Challenge: Rewrite the data from its first line through the line containing "pyautogui.click(x=132, y=33)", both included, with each line reproduced in full and 35 added to every coordinate in the answers.

Items from a dataset
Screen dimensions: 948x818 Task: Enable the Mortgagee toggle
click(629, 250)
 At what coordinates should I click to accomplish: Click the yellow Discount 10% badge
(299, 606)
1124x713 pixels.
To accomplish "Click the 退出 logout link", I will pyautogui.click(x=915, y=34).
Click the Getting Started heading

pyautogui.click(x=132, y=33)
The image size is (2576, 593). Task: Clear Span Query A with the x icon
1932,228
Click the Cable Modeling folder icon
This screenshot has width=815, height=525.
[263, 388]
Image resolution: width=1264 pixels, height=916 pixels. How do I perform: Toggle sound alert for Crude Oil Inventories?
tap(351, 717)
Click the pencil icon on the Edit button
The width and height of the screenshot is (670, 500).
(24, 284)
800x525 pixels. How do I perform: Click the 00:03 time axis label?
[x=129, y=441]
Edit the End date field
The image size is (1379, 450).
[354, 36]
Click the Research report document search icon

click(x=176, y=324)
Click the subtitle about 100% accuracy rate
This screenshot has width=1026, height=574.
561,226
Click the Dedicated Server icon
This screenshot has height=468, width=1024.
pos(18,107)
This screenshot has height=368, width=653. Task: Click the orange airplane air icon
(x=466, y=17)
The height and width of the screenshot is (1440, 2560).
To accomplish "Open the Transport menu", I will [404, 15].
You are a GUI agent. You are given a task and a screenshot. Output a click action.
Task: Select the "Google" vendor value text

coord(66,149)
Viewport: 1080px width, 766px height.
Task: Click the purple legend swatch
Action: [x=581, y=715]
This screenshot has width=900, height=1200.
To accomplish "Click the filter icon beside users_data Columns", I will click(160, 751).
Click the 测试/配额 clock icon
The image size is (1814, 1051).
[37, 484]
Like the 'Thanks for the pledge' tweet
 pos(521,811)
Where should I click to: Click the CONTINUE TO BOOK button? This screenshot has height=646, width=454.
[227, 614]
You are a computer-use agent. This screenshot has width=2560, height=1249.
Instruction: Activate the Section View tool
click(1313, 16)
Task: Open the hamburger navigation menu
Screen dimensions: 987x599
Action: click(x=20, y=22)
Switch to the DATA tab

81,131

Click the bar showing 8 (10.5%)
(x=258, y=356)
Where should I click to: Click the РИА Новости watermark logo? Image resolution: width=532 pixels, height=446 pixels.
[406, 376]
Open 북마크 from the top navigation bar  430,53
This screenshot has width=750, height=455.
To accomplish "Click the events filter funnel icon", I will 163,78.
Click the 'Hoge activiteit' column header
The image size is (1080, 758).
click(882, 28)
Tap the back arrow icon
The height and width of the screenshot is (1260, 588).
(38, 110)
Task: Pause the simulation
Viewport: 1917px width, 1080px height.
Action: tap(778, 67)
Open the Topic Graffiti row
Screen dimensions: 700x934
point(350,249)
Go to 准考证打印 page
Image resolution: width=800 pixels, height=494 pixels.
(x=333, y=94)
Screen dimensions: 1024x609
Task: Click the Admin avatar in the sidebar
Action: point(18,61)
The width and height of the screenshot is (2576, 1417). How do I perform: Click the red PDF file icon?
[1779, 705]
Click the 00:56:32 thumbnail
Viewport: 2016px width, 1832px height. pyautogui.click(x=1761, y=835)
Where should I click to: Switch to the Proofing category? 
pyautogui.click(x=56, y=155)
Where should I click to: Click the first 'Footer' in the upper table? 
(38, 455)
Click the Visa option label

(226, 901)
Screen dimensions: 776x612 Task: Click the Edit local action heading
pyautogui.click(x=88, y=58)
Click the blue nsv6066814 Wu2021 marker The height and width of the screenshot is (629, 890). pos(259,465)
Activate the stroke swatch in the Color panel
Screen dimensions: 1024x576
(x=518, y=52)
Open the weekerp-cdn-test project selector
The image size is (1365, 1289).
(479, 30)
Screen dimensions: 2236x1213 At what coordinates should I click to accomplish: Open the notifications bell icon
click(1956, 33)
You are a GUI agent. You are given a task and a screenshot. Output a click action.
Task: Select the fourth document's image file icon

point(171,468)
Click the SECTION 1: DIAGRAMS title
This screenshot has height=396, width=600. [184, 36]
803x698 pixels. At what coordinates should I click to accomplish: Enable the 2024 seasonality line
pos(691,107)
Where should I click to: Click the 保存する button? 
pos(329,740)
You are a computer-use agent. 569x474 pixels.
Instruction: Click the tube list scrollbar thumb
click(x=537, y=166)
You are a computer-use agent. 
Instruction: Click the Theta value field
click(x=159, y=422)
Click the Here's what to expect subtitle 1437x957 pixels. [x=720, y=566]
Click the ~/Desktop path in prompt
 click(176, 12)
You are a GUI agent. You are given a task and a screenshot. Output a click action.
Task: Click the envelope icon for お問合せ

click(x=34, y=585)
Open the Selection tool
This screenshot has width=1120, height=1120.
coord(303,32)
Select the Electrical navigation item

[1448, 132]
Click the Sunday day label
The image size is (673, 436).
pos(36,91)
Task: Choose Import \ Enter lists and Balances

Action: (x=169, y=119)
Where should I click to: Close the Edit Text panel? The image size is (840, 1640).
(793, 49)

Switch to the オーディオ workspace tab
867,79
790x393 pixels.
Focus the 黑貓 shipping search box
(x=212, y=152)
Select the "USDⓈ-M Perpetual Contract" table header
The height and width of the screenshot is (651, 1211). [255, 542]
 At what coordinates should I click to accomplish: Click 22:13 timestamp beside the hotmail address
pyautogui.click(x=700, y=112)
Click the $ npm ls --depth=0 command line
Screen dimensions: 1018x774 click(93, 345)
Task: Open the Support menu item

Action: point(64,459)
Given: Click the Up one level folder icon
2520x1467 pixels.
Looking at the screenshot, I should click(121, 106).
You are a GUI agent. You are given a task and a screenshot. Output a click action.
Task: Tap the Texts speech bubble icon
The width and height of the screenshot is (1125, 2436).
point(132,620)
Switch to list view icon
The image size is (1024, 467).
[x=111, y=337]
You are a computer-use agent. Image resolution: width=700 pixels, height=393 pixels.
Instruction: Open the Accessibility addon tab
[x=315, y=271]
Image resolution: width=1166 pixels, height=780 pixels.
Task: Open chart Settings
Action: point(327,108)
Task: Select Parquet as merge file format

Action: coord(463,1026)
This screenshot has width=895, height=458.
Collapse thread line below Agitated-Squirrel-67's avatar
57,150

Written response:
Screen dimensions: 948x818 Task: Enable the Mortgagee toggle
click(664, 285)
 At what coordinates should I click to accomplish: Click the yellow Discount 10% badge
(334, 641)
1124x713 pixels.
To accomplish "Click the 退出 logout link", I will pyautogui.click(x=950, y=69).
Click the Getting Started heading

pyautogui.click(x=167, y=68)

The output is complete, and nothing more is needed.